[やぶちゃん注:明治42(1909)年、東京府立第三中学校(現都立両国高校)五年生、17歳の折の作品である。底本は岩波版旧全集の第十二巻補遺(この1972年版の全集の掉尾を飾る作品である)を用いた。]
墨陀の櫻 芥川龍之介
歌あはせのつどひ完りて長命寺のほとりなる姉の家を折から降り出でたる春雨に獨り油、黄なる傘かたむけつゝ立出しは川邊の蘆の芽に夕潮の音もなく滴つる頃なりき。

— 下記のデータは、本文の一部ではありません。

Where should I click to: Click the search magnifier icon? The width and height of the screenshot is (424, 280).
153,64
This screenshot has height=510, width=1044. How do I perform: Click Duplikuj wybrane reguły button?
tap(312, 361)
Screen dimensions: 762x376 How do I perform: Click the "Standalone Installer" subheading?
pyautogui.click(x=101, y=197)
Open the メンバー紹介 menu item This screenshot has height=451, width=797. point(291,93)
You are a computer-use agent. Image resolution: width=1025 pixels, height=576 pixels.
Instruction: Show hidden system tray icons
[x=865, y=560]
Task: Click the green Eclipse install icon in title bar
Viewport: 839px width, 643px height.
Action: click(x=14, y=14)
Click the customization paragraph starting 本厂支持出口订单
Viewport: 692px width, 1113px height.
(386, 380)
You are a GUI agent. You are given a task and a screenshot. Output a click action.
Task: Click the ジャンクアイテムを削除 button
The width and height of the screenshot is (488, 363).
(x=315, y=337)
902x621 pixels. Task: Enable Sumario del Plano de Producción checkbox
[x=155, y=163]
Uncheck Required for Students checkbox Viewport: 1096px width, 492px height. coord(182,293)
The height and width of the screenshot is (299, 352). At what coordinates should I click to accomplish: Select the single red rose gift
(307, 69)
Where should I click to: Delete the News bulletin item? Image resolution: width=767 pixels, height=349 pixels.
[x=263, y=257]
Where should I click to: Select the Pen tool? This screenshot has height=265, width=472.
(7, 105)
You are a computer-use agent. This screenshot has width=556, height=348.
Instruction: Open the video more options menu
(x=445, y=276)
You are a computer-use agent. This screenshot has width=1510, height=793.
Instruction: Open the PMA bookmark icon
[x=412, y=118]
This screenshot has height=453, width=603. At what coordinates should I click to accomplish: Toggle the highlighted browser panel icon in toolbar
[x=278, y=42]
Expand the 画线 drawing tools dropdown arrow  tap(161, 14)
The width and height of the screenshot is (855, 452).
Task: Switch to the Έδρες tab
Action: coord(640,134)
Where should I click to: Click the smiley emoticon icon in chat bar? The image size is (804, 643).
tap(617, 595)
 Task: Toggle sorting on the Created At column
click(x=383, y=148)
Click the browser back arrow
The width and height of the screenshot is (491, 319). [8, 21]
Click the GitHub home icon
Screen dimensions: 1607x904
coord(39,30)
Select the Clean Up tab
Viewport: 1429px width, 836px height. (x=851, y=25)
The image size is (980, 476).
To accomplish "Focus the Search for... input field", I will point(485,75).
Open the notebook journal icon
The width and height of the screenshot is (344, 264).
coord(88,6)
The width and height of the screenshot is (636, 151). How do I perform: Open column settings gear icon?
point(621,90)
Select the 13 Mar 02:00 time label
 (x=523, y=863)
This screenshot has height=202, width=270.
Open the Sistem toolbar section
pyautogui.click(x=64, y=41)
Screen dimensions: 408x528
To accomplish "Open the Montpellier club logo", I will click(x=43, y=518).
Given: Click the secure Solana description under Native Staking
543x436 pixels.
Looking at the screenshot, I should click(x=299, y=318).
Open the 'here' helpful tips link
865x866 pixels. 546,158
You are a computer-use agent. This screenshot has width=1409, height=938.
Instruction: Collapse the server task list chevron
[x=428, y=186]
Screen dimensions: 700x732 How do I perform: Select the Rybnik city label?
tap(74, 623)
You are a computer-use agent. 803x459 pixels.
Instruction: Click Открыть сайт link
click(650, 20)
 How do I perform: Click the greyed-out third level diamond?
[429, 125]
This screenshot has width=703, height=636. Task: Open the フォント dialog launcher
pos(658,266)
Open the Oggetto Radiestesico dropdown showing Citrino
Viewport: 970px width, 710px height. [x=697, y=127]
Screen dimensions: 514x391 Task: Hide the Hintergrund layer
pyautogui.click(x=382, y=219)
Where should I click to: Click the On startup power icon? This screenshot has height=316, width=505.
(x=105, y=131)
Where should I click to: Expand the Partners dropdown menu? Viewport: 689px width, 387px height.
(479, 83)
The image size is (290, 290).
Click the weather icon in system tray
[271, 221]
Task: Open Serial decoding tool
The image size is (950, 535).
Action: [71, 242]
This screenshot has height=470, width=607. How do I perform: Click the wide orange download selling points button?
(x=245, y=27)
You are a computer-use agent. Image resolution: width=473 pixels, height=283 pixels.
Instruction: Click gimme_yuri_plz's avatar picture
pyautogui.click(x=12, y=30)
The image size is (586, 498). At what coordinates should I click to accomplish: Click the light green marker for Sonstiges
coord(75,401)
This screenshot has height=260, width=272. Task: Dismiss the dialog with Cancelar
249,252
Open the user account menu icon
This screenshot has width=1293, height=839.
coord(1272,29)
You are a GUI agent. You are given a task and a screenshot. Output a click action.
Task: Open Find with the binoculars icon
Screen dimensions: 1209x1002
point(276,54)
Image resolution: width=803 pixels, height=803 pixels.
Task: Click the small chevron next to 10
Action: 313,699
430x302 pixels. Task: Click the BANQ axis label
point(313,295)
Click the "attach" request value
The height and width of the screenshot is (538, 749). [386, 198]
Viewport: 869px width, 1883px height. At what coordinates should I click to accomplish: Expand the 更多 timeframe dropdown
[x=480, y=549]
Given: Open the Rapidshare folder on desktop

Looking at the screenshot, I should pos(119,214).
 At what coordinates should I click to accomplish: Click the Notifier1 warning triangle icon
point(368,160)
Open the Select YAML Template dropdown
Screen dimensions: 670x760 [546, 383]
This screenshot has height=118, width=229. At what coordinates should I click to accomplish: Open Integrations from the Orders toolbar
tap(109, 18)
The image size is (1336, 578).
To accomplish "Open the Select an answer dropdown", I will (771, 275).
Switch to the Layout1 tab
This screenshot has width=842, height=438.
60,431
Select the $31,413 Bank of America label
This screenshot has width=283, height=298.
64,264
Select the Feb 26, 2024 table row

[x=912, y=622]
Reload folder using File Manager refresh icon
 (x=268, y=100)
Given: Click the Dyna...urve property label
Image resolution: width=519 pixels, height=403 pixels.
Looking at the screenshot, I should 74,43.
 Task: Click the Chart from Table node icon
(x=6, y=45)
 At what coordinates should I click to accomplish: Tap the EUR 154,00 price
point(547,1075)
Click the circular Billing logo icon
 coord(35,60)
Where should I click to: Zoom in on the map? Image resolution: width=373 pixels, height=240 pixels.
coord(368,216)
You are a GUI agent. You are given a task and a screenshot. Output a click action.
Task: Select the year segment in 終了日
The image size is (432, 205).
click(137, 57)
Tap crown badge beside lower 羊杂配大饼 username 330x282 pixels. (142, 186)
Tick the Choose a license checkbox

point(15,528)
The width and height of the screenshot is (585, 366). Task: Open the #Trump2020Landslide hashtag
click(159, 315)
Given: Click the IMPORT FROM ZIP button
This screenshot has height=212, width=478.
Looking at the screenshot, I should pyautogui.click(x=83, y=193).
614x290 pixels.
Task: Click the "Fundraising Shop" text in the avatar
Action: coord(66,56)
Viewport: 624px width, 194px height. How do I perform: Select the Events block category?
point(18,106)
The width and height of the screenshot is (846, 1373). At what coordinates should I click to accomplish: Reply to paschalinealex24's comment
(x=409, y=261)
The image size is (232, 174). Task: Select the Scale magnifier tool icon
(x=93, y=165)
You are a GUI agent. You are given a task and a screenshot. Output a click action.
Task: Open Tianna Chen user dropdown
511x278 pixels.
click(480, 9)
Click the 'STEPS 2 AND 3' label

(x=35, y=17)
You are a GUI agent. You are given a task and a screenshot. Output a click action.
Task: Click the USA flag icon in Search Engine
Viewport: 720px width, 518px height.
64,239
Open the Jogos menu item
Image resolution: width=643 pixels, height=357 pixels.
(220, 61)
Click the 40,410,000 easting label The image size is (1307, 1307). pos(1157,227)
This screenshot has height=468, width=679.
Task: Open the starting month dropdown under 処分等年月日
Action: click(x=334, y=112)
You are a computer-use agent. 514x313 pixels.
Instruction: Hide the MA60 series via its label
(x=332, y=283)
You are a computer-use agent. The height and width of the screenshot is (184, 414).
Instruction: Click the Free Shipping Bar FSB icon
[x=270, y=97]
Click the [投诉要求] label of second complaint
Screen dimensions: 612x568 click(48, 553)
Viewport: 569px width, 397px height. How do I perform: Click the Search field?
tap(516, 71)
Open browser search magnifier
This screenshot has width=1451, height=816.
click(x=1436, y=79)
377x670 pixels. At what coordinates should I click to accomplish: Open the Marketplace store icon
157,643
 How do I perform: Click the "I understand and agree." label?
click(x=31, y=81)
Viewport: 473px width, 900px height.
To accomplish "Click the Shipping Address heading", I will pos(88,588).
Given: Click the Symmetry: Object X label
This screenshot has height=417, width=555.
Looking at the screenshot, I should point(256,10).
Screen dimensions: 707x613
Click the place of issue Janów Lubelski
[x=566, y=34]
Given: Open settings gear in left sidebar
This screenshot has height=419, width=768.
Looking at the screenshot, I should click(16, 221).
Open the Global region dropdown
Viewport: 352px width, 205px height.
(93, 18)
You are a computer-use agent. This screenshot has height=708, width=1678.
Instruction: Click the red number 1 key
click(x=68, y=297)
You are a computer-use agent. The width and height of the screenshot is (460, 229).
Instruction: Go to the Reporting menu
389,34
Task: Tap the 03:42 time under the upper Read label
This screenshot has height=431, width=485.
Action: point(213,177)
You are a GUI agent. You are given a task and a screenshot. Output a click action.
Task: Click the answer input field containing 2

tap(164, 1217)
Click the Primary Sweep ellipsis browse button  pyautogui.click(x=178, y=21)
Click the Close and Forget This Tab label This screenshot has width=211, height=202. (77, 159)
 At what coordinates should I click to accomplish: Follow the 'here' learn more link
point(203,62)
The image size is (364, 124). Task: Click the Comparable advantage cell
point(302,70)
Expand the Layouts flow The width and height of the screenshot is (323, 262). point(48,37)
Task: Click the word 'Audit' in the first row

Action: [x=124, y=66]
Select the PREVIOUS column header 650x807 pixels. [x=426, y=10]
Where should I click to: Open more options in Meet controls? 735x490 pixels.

しめやかなる蛙の聲をきゝつゝ、うかれ人や去りたる、墨陀の堤の櫻のみ白う雨に立てるあはだを行けば何處の寺の鐘か杳々と夕を傳へて落花の二ひら三ひらこぼるゝもあはれなり。
靜なる夕や。古の歌人が「花の下に我死なむ」と云ひけむもかゝる夕かゝる櫻の下に立ちつゝ、ふりかゝる落花に云ひ難き春愁の胸を壓する覺えしにやあらむ げに花の下にて死するこそよけれ。美しき花の精は臈たけき春の歌を我耳に囁くべければ。
仰げば雨はいつかやみぬ 薄絹を映えたる雲そここゝに捲けて薄紫の夕空夢の如く見え渡りつ 五日あまりの月、光淡ううかび出でて星影けうとげにまたゝけり。
月の光に花はいよいよ白うなりぬ。耳をすませば遠くして俚歌の聲あり。
げにげに花の下にて死するこそよけれ。我はかく呟きつゝ散りかゝる花の下に夕月の光をあびて たそがれの底に 時うつる迄たゝづみくらしぬ。